U.S. not very religiously diverse

That's the take-away from Pew's new Religious Diversity Index that may surprise you.

Congress of Parliament of World's Religions, Chicago, 1893
Congress of Parliament of World's Religions, Chicago, 1893

Congress of Parliament of World’s Religions, Chicago, 1893

That’s the take-away from Pew’s new Religious Diversity Index that may surprise you. We’re the 68th most religiously diverse country in the world — lots more diverse than Iran and Vatican City but nowhere near as diverse as the likes of Vietnam, Mozambique, Suriname, and New Zealand.

But isn’t the U.S. supposed to be all about religious diversity? Didn’t Harvard professor Diana Eck write a best-selling book back in 2001 subtitled “How a “Christian Country” Has Become the World’s Most Religiously Diverse Nation”? What gives?


What gives is that although — as documented by Prof. Eck’s Pluralism Project — you can find just about any species of religion you want here in America, Pew assesses diversity not by its presence but by its extent. Pew’s methodology is the Herfindahl-Hirschman Index, a statistical technique developed to measure the degree of market concentration in an industry.

So with 78.3 percent of the population identifying as Christian (according to Pew’s 2012 Global Religious Landscape report), the U.S. religion market is pretty concentrated. In fact, most of our diversity comes from the 16.4 percent who say they have no religion. All other religious traditions — Muslims, Hindus, Buddhists, Jews, etc. — total just 5.3 percent. By contrast, the more diverse counties have large proportions of at least a couple of groups. Nigeria, for example, has 49.3 percent Christians and 48.8 percent Muslims, making it the 26th most diverse nation.

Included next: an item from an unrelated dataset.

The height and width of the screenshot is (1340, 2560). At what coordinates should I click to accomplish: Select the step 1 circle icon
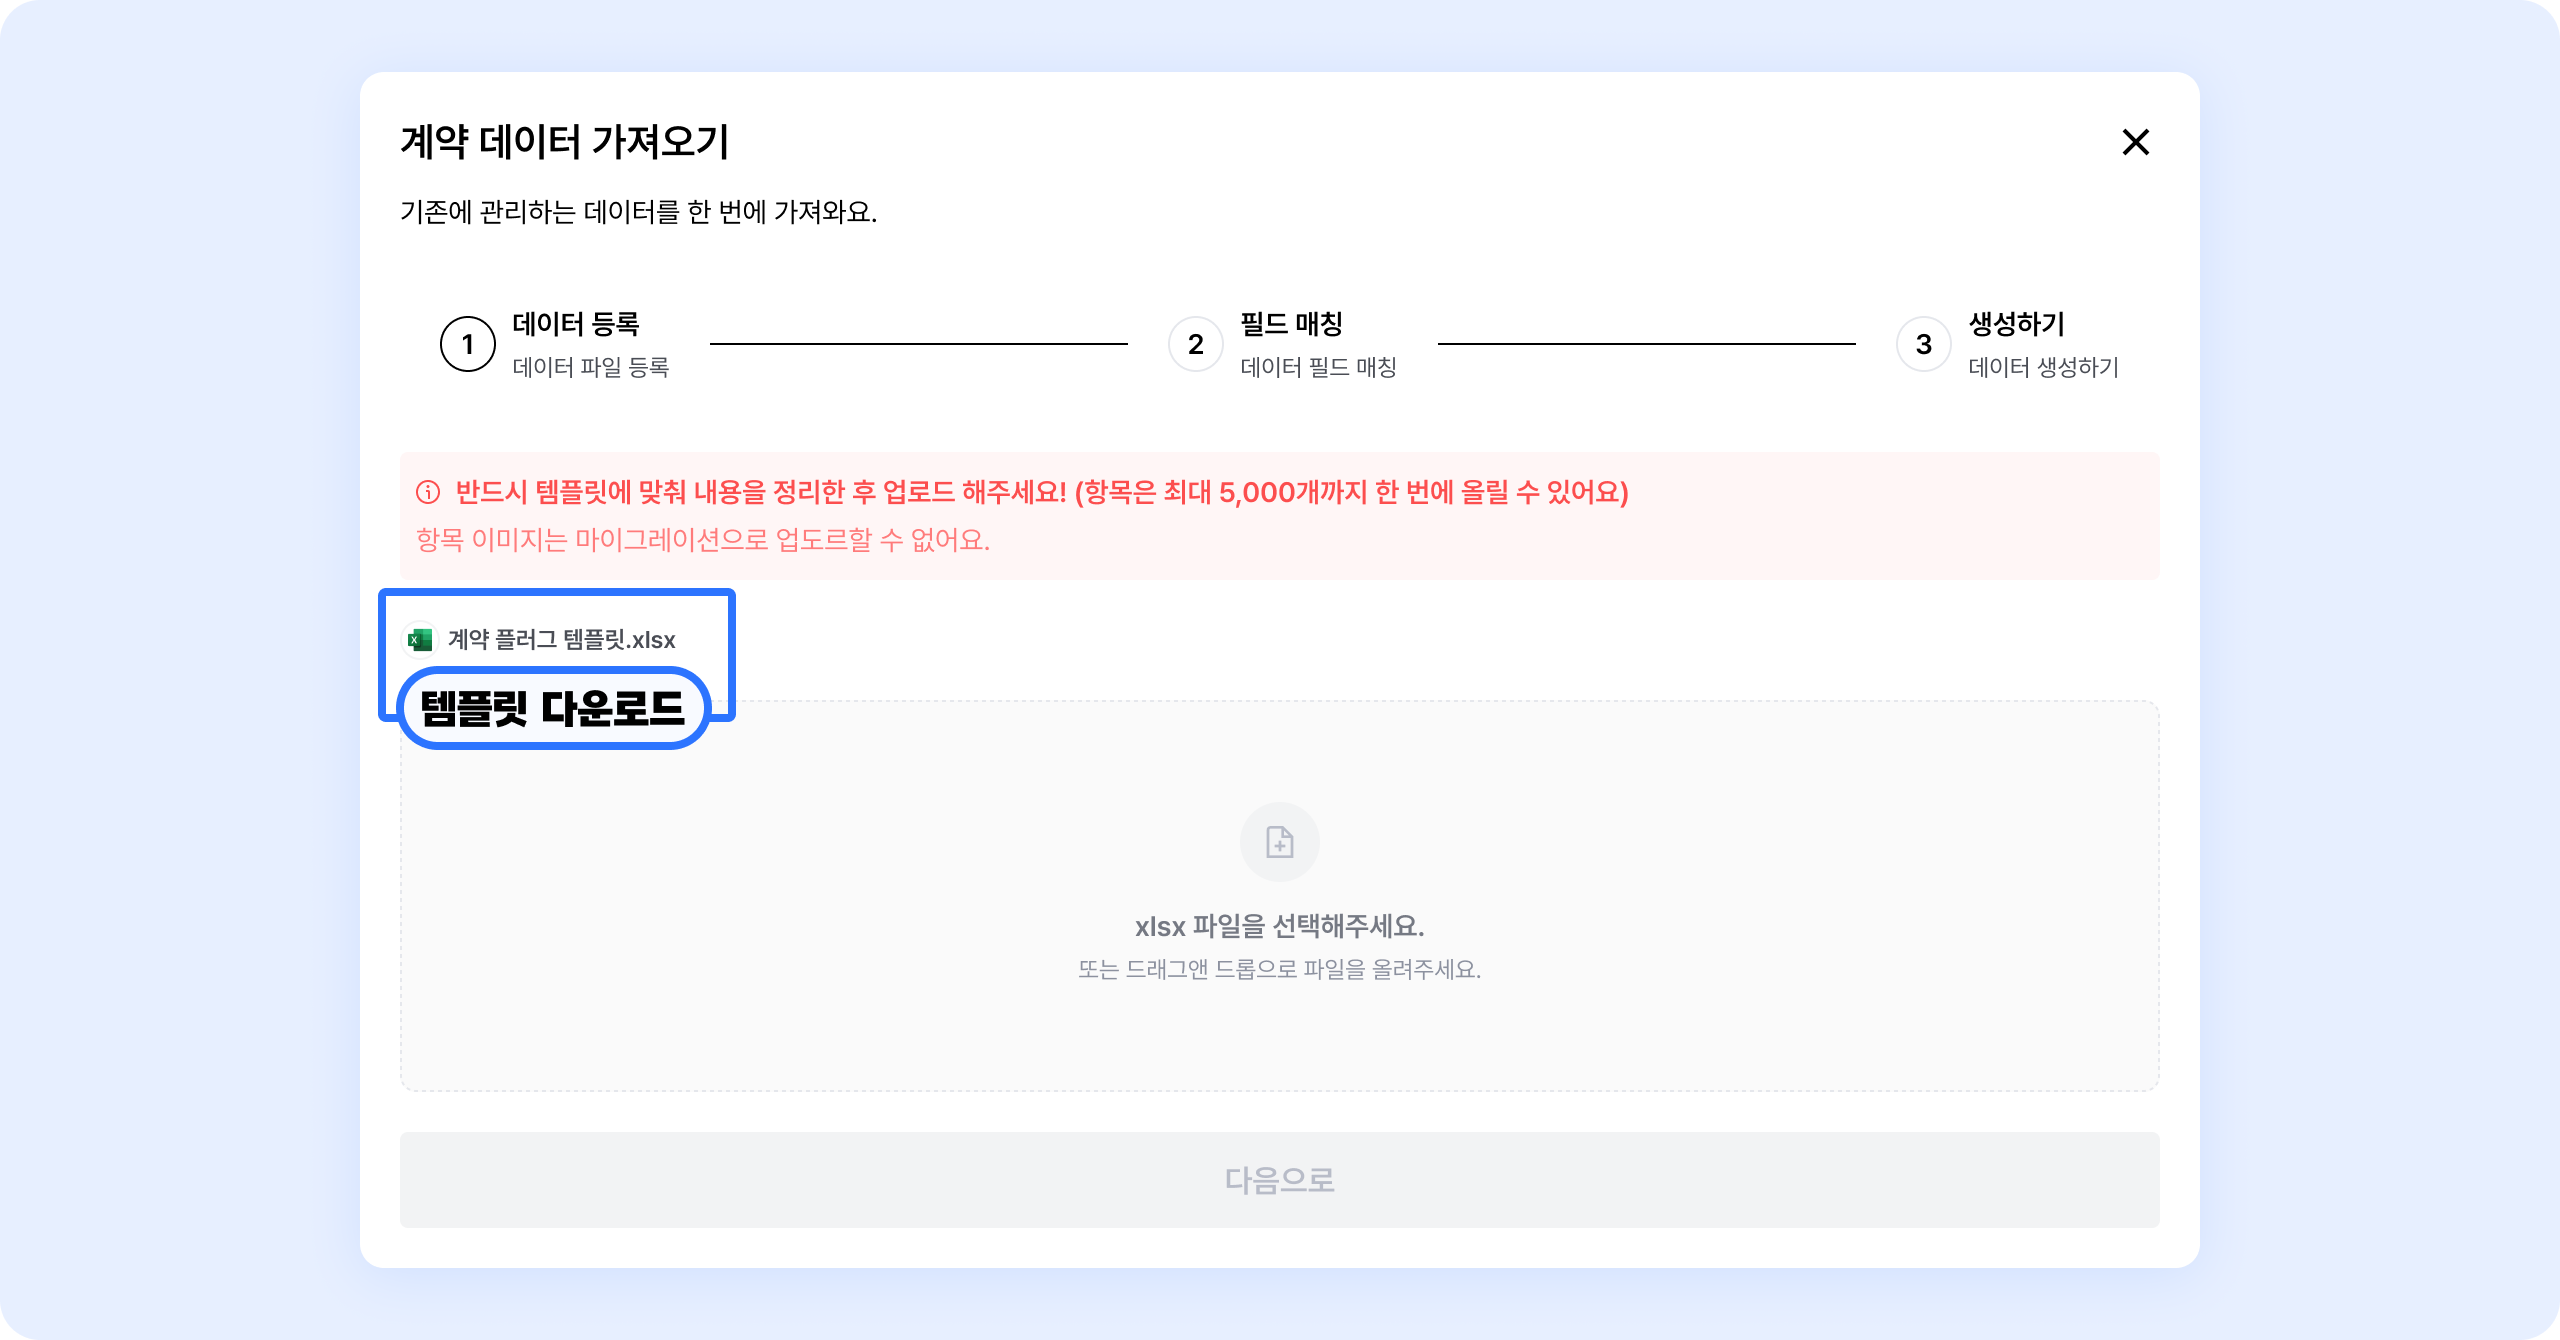tap(467, 344)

As Nigeria’s ongoing tension between Christians and Muslims demonstrates, religious diversity is hardly the same as religious pluralism, if pluralism is understood as an ideology of embracing religious diversity. It would be a lot harder to rank nations on a Pluralism Index, but if Pew managed to do so, I expect the U.S. would come out a good deal higher than 68th.